:: EXERCISE PROMPT ::
Throughout the entries below, report every line where "computer" is found.

:: EXERCISE INPUT ::
------------

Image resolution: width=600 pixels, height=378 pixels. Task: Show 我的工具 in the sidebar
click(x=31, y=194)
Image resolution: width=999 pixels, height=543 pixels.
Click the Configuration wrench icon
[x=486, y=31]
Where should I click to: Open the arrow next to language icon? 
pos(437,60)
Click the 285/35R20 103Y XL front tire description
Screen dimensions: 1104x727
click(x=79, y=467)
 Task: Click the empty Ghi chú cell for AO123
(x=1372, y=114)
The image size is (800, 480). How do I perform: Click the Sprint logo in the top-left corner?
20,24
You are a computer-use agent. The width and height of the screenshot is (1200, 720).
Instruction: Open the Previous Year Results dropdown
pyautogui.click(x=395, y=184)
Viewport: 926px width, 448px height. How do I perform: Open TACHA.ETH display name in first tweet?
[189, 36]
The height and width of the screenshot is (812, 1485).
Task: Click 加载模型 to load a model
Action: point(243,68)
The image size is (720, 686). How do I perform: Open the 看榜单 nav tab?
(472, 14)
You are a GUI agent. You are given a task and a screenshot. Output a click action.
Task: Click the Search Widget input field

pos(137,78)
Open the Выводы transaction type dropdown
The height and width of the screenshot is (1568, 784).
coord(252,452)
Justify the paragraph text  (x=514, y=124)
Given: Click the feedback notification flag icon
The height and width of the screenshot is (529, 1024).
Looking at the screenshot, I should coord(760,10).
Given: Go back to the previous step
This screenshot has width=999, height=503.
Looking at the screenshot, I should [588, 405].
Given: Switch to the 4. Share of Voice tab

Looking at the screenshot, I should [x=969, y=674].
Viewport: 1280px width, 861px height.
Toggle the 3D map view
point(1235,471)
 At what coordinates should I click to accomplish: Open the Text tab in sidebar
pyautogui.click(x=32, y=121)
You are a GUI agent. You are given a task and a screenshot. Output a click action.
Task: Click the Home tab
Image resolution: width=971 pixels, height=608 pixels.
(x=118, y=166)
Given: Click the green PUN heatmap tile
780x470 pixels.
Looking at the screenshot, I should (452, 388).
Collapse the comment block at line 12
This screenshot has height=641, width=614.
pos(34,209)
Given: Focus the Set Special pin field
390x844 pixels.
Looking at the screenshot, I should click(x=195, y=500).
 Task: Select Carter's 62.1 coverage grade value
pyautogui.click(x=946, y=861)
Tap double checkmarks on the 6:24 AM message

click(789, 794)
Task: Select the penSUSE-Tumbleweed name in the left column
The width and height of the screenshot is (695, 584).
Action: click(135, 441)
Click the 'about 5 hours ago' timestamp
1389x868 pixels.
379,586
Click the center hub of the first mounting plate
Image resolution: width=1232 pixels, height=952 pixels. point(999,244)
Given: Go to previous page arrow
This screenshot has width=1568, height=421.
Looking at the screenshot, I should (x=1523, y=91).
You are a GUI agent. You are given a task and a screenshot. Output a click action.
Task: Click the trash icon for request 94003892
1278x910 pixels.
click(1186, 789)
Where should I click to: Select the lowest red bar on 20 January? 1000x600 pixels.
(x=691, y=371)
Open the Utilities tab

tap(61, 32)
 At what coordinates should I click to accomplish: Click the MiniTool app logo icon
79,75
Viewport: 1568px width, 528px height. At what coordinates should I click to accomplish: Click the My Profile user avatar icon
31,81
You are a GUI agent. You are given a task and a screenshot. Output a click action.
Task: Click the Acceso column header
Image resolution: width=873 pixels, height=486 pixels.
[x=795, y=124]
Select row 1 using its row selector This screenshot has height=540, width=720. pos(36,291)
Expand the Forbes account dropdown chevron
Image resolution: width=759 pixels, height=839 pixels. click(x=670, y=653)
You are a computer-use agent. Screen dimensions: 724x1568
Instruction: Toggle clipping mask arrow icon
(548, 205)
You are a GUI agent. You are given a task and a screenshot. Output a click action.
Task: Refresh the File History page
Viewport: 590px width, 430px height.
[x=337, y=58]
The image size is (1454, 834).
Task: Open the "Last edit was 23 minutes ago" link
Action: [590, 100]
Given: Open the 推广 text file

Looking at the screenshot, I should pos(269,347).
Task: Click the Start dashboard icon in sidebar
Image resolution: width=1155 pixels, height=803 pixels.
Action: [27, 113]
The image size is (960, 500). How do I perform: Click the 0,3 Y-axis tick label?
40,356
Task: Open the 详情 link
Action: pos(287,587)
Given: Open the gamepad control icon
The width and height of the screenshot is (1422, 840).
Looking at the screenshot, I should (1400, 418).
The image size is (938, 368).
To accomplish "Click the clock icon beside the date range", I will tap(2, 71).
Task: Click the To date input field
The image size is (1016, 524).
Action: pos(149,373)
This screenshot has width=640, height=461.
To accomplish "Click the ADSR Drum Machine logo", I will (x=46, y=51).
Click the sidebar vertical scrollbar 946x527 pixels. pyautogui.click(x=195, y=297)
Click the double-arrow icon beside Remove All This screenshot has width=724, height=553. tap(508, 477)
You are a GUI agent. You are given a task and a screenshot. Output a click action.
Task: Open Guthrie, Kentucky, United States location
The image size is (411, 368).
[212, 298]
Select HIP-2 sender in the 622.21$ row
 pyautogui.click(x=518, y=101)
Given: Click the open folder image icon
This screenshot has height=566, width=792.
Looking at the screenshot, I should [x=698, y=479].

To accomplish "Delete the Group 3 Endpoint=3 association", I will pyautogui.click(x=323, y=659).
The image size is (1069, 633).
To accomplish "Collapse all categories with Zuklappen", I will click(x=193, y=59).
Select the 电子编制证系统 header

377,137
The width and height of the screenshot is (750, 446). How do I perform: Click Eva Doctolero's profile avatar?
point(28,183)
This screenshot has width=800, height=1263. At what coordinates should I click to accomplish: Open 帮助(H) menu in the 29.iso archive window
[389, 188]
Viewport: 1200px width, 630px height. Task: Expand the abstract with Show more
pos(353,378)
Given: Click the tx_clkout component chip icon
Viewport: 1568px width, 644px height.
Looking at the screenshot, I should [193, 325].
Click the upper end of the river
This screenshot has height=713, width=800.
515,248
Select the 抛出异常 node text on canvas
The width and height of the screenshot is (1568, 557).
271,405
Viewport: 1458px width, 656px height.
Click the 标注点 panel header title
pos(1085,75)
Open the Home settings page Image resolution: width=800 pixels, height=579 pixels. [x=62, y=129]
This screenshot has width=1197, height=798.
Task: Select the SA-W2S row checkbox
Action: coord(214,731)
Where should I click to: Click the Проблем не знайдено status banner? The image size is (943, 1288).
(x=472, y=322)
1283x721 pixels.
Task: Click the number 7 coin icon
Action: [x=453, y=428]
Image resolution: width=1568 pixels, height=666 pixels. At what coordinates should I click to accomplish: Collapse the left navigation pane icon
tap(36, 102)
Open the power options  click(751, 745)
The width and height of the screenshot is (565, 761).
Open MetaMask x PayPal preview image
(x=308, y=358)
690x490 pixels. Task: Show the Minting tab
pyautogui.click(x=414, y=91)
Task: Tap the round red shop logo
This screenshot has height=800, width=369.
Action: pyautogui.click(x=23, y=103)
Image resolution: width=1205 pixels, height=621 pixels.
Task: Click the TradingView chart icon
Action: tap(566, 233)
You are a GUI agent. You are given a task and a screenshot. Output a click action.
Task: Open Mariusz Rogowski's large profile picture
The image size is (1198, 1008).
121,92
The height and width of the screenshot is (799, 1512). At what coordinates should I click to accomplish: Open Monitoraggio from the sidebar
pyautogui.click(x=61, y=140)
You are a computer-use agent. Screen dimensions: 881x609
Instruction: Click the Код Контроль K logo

------------

:: REPLY ::
You are a computer-use agent. The width and height of the screenshot is (1200, 720).
You are a computer-use agent. Screen dimensions: 724x1568
You are a computer-use agent. Screen dimensions: 881x609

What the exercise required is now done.